● **Set exercise**
Rewrite the rows from the line containing "You are a GUI" through the end of the rows, replacing "input field" with "text box" and leaving everything else unchanged. Omit the pictures from your answer.
>>>
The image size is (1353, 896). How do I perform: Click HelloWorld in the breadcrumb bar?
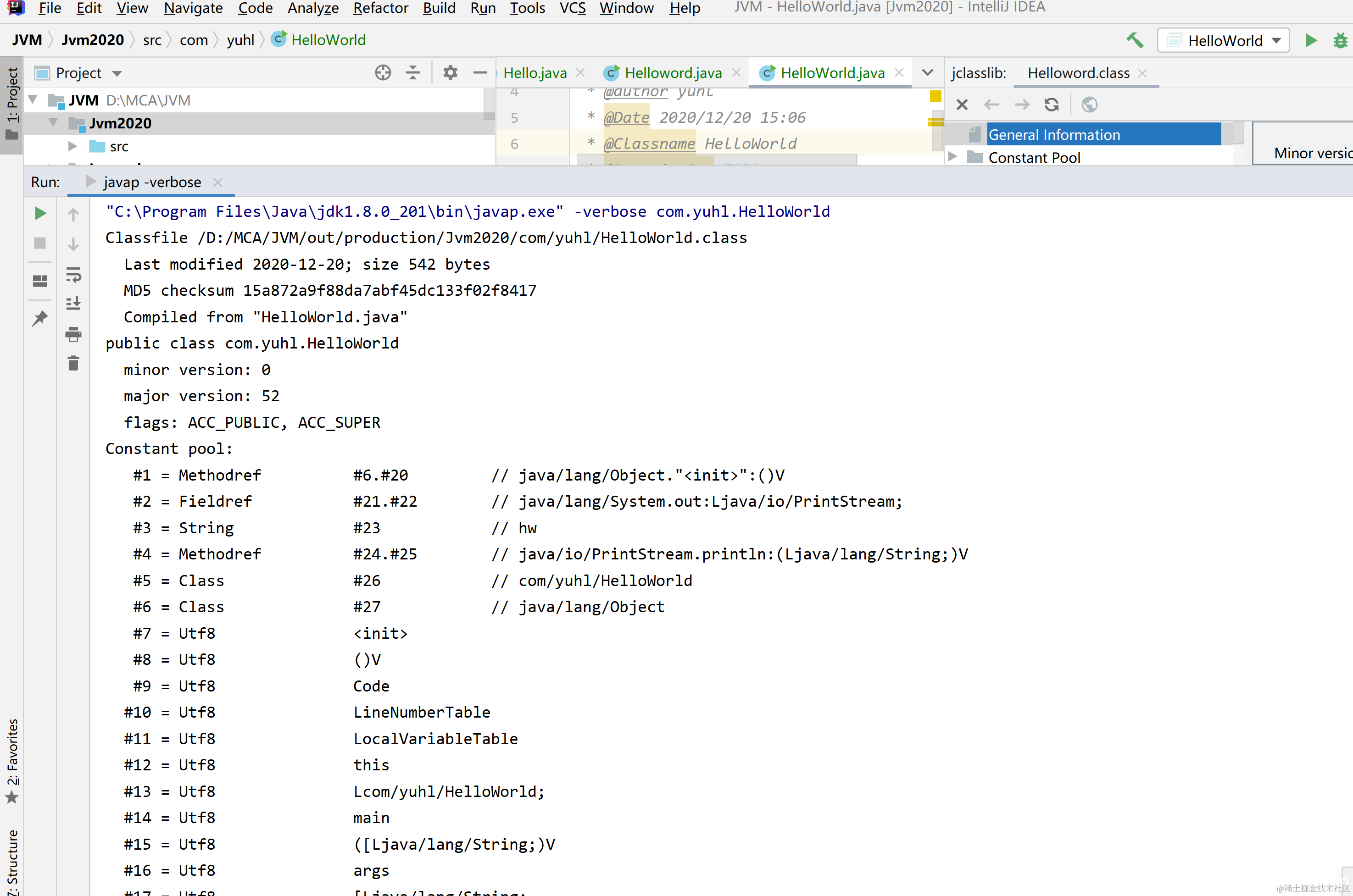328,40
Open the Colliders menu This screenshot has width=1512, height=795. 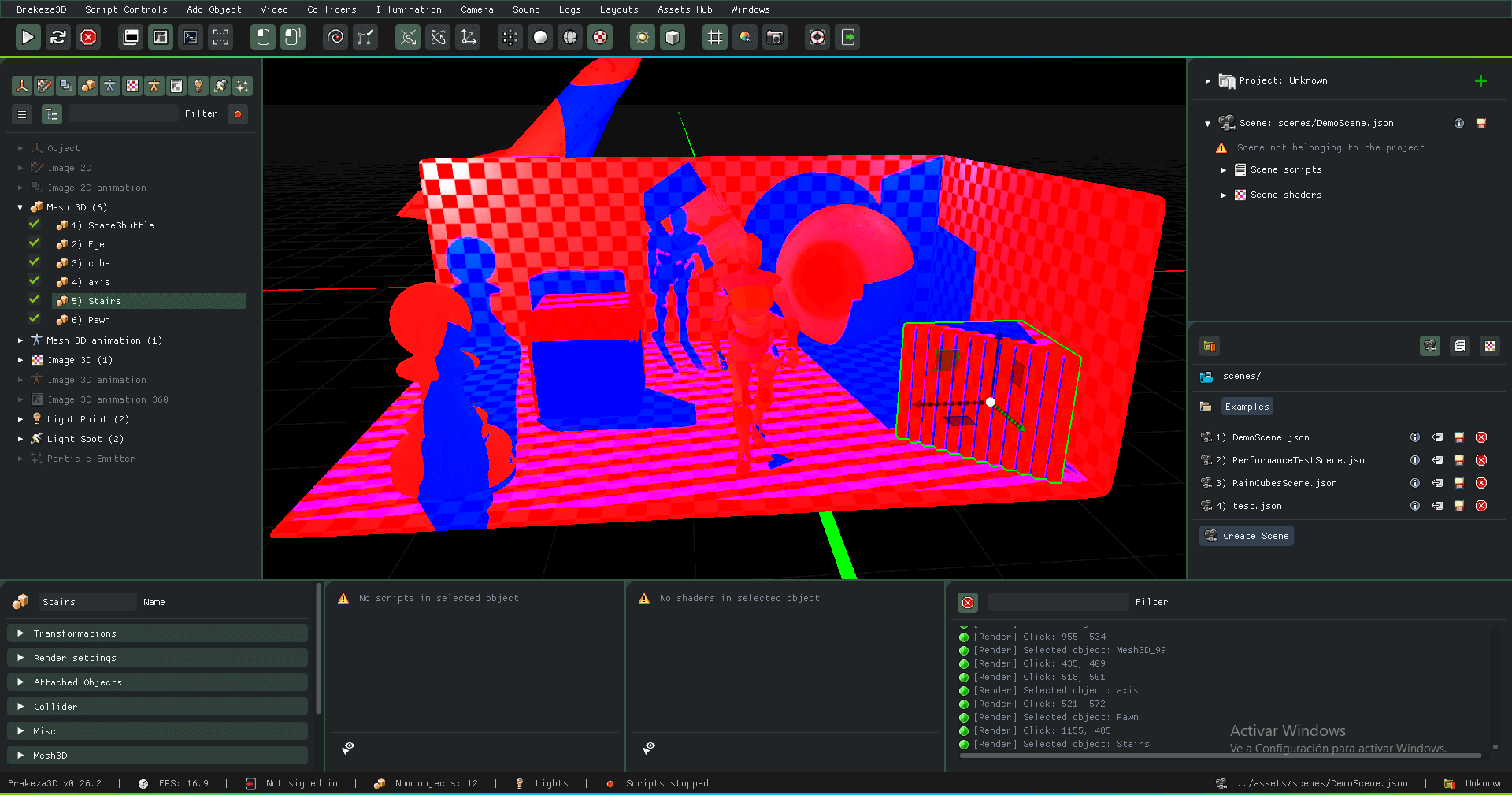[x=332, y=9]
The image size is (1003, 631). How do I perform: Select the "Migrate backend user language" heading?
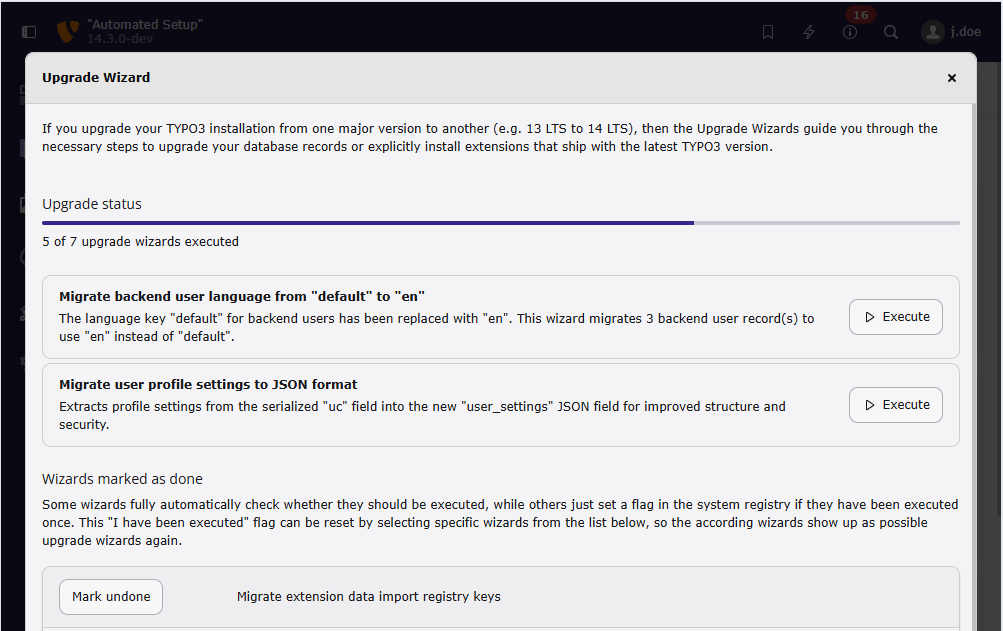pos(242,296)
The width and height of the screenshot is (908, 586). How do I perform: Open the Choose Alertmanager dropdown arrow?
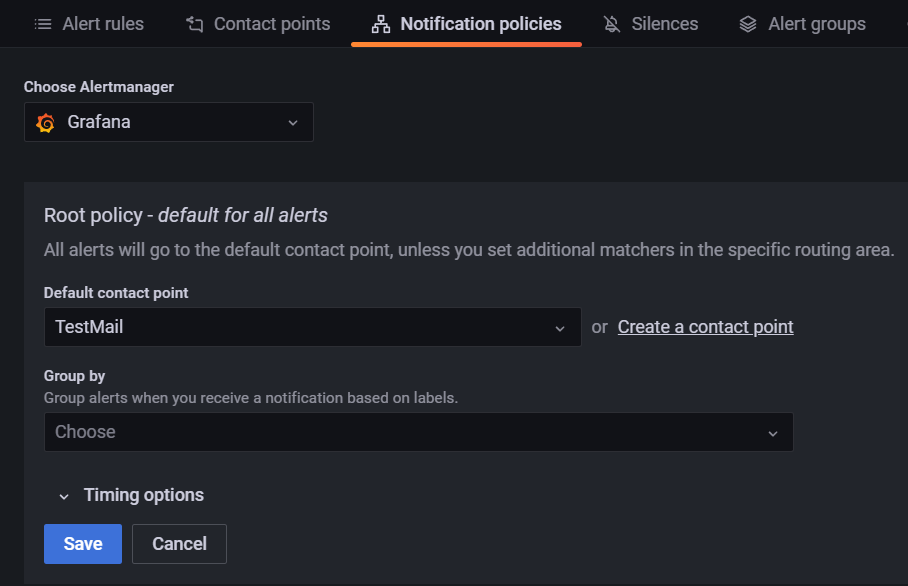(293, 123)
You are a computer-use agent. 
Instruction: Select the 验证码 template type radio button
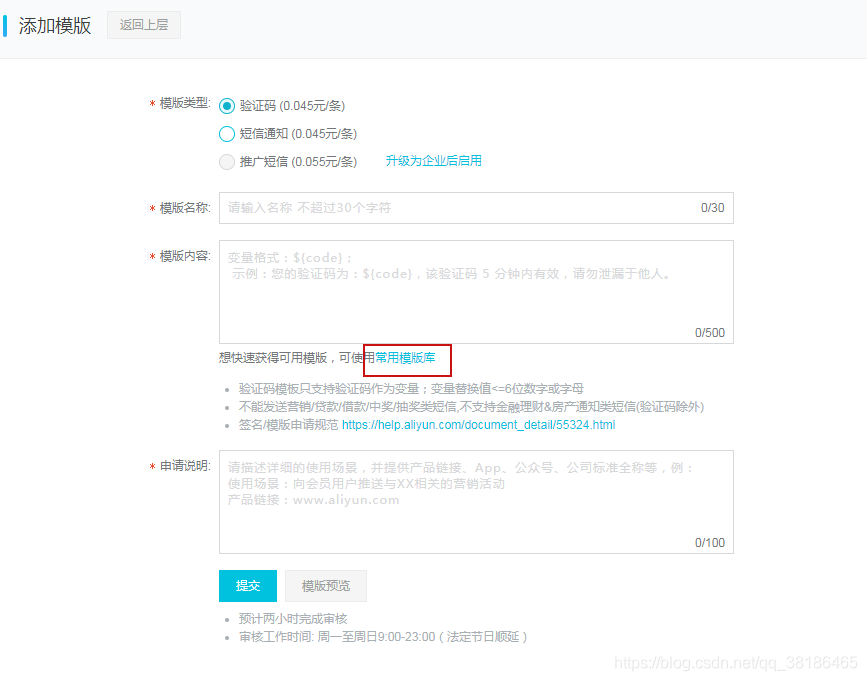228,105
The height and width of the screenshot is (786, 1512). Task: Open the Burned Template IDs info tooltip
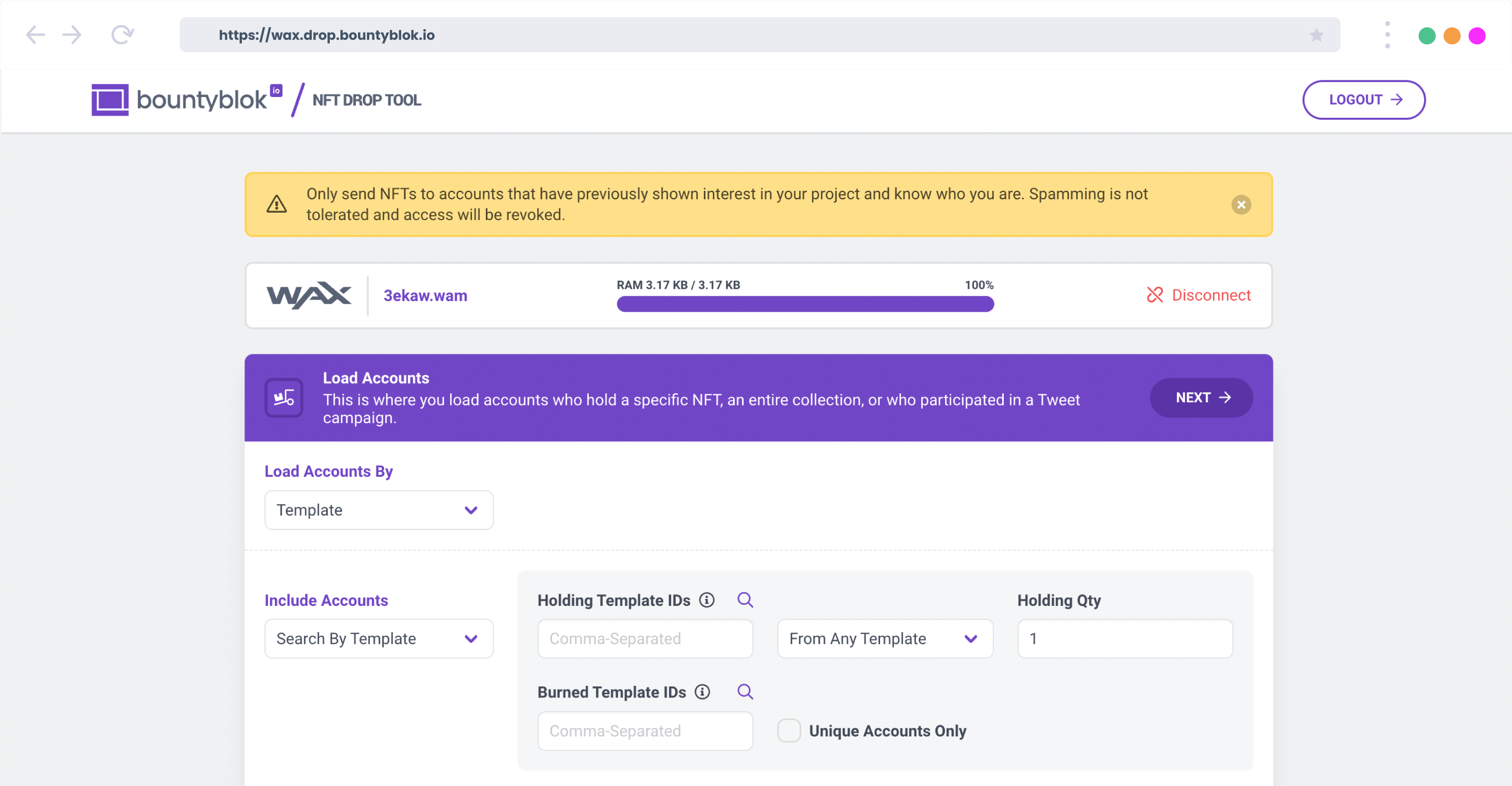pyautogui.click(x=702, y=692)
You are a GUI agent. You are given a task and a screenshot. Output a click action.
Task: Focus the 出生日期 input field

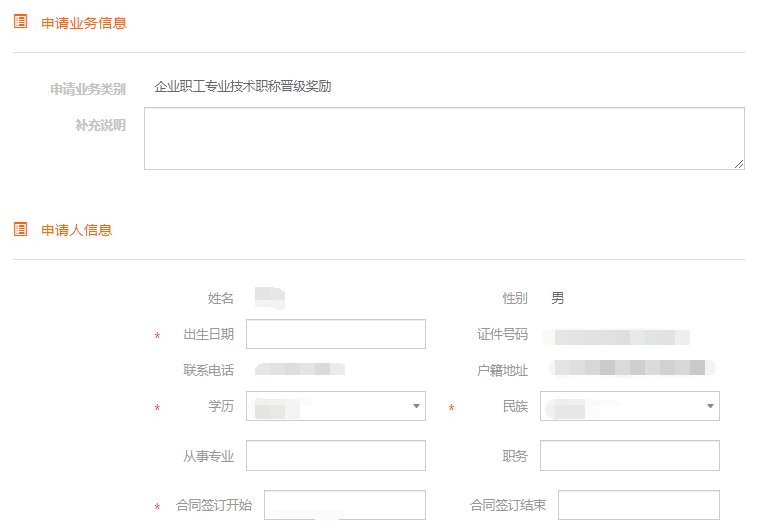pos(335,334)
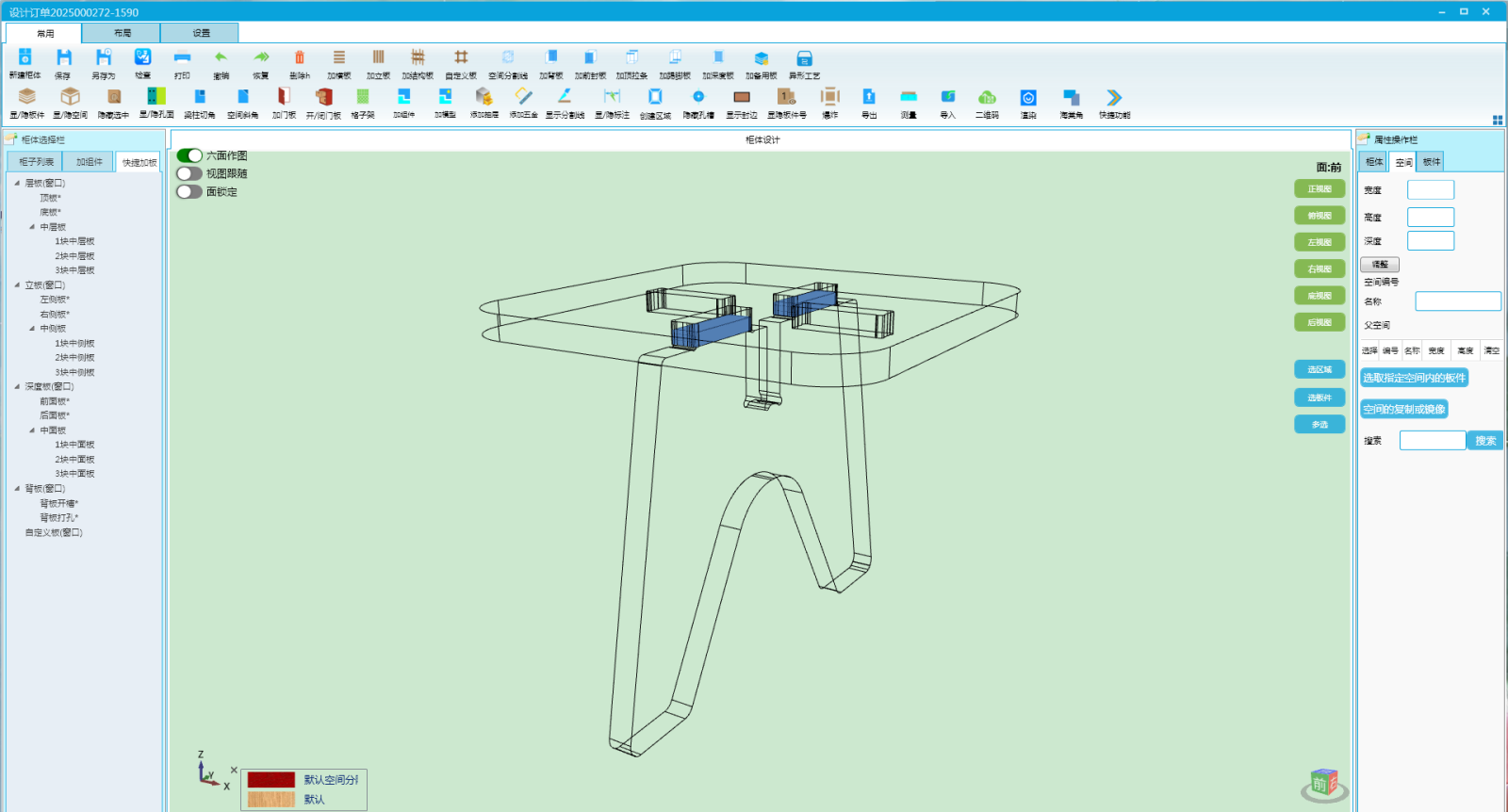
<<<
● **Solution to this exercise**
You are a GUI agent. You are given a task and a screenshot. Output a click action.
Task: Focus the 出生日期 text box

pos(335,334)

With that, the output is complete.